# What is expected:
Skip every picture and copy only the lines from the one containing "Task: Select 非保本浮动 return type" to the final line of the records below.

# The data:
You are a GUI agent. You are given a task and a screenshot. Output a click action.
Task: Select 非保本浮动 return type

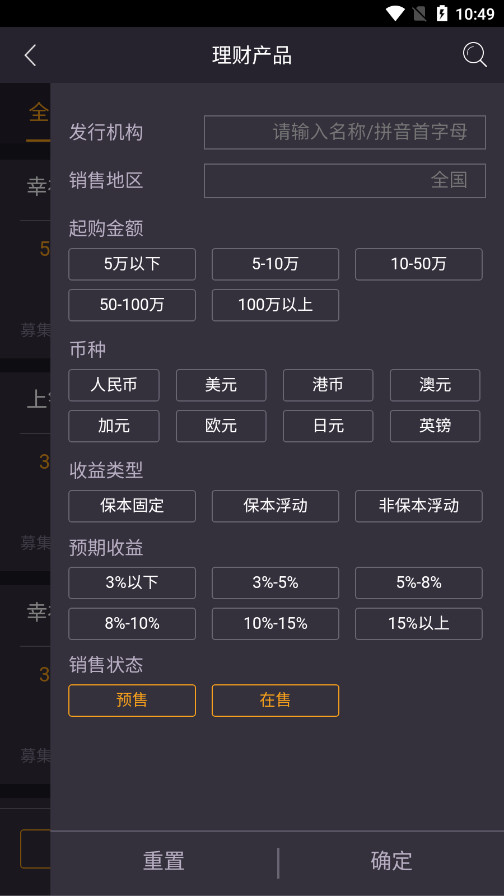click(419, 506)
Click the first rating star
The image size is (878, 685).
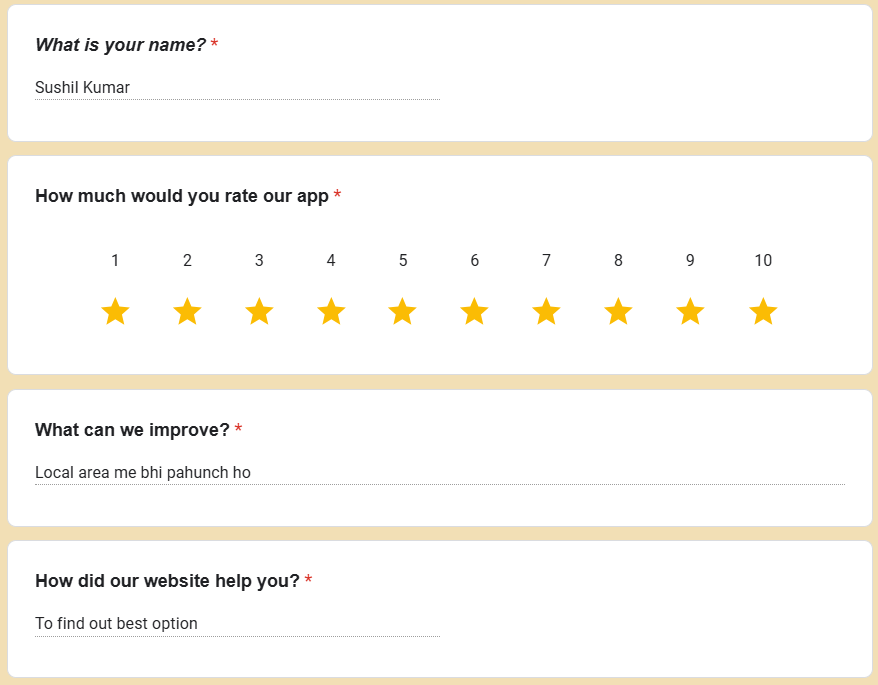tap(115, 312)
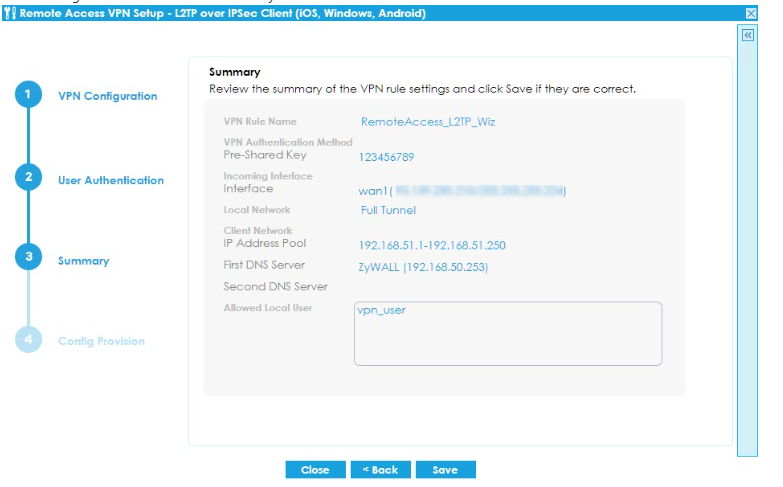This screenshot has width=783, height=487.
Task: Click the step 2 circle icon
Action: [28, 177]
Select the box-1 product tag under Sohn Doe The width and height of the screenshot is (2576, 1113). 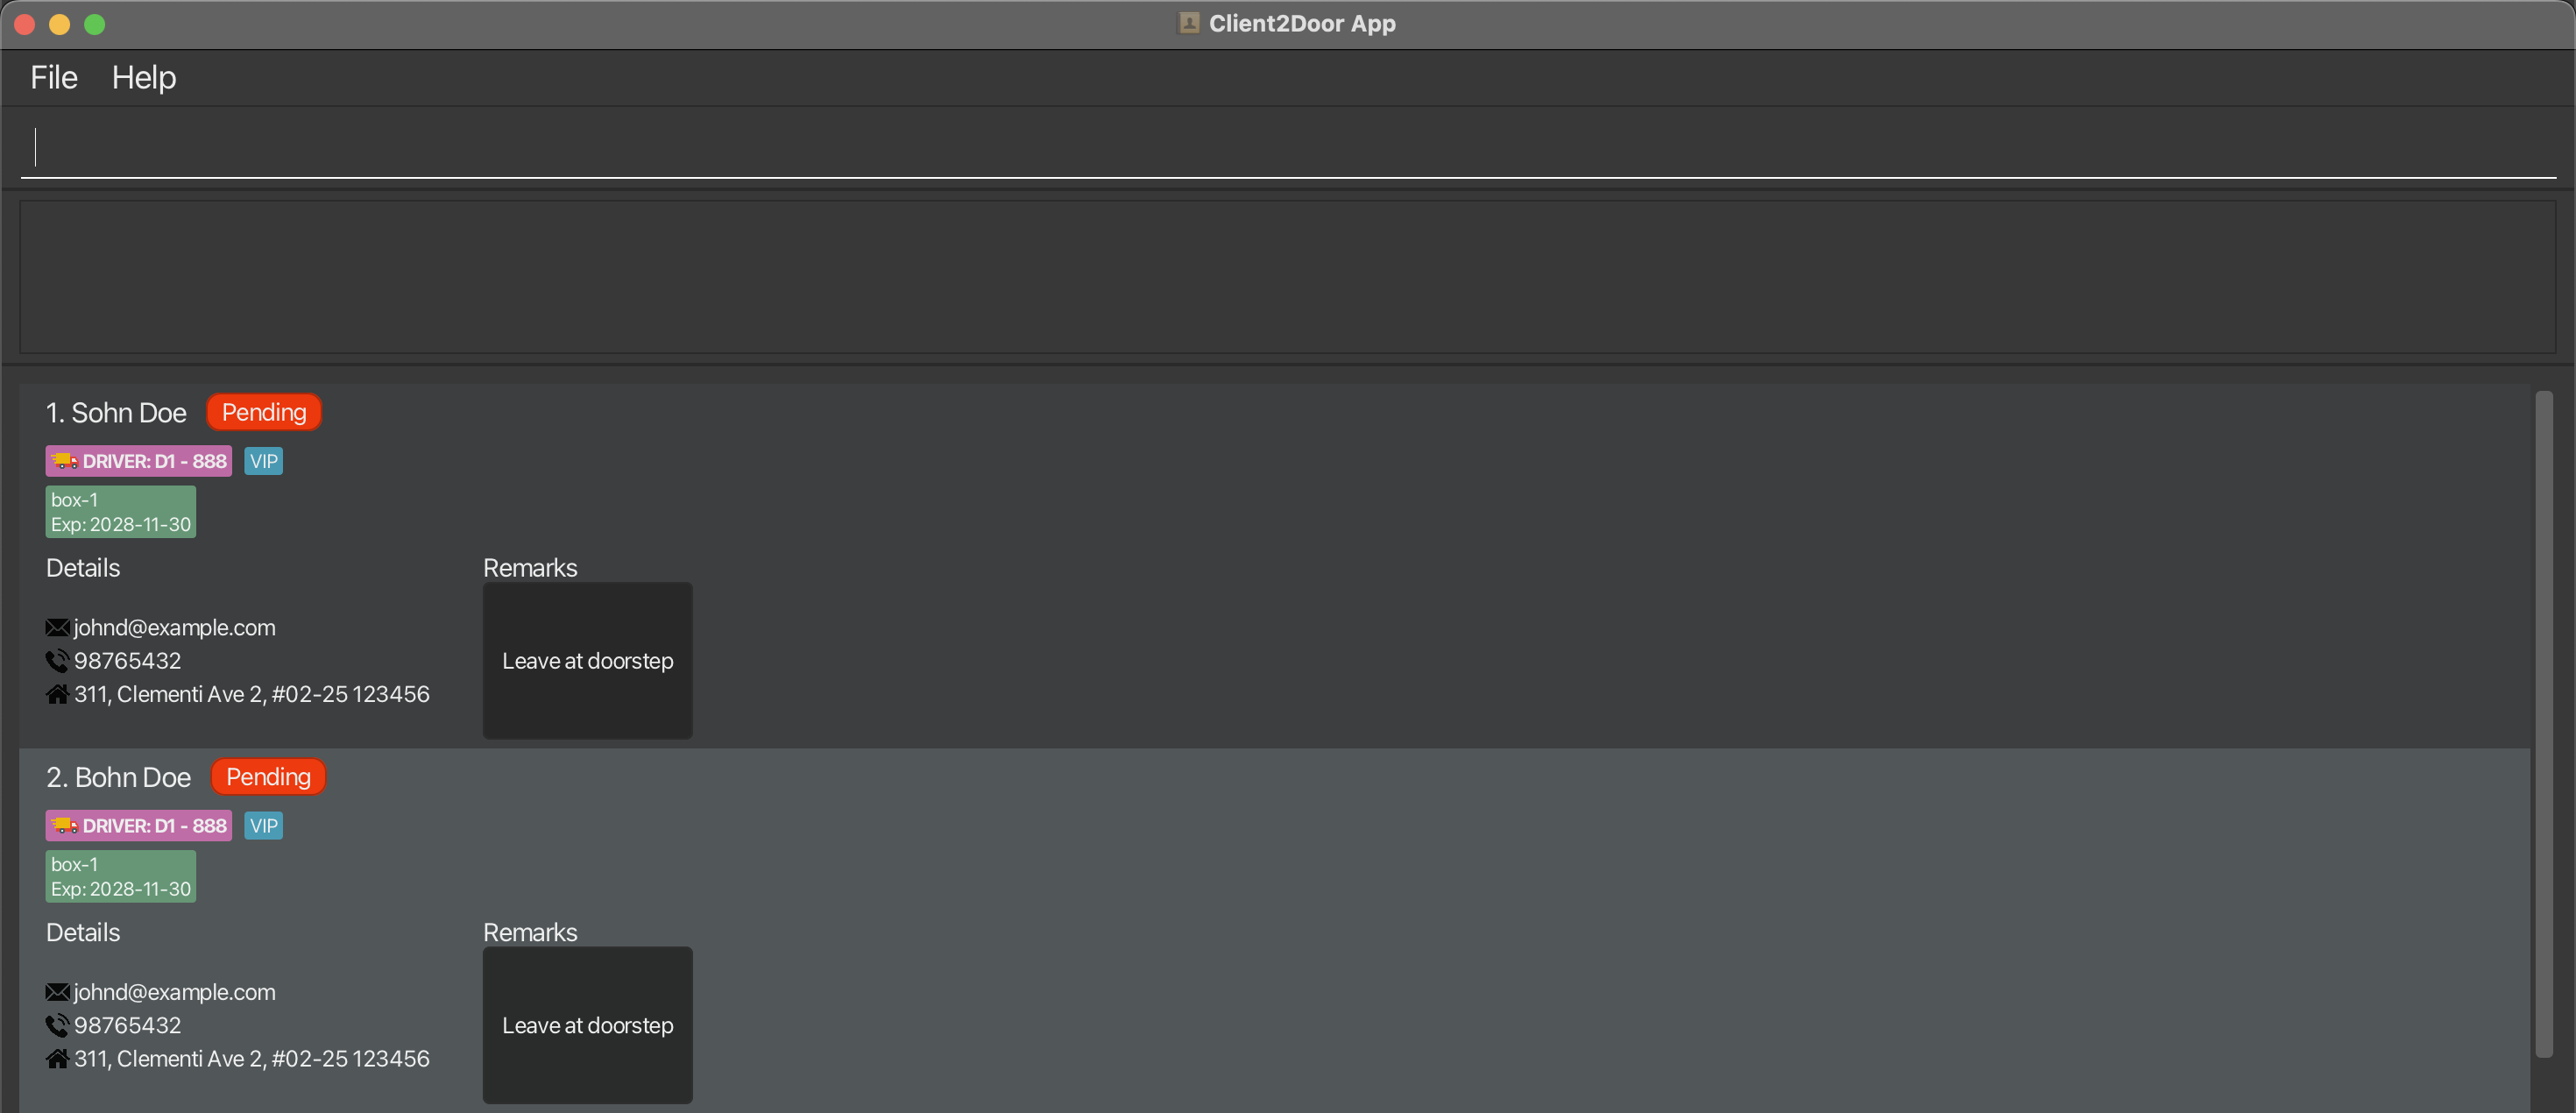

# Response below:
Task: Select 非保本浮动 return type

click(419, 506)
Click the first rating star
The image size is (878, 685).
tap(115, 312)
This screenshot has width=783, height=487.
Task: Click the step 2 circle icon
Action: [28, 177]
Select the box-1 product tag under Sohn Doe The width and height of the screenshot is (2576, 1113). 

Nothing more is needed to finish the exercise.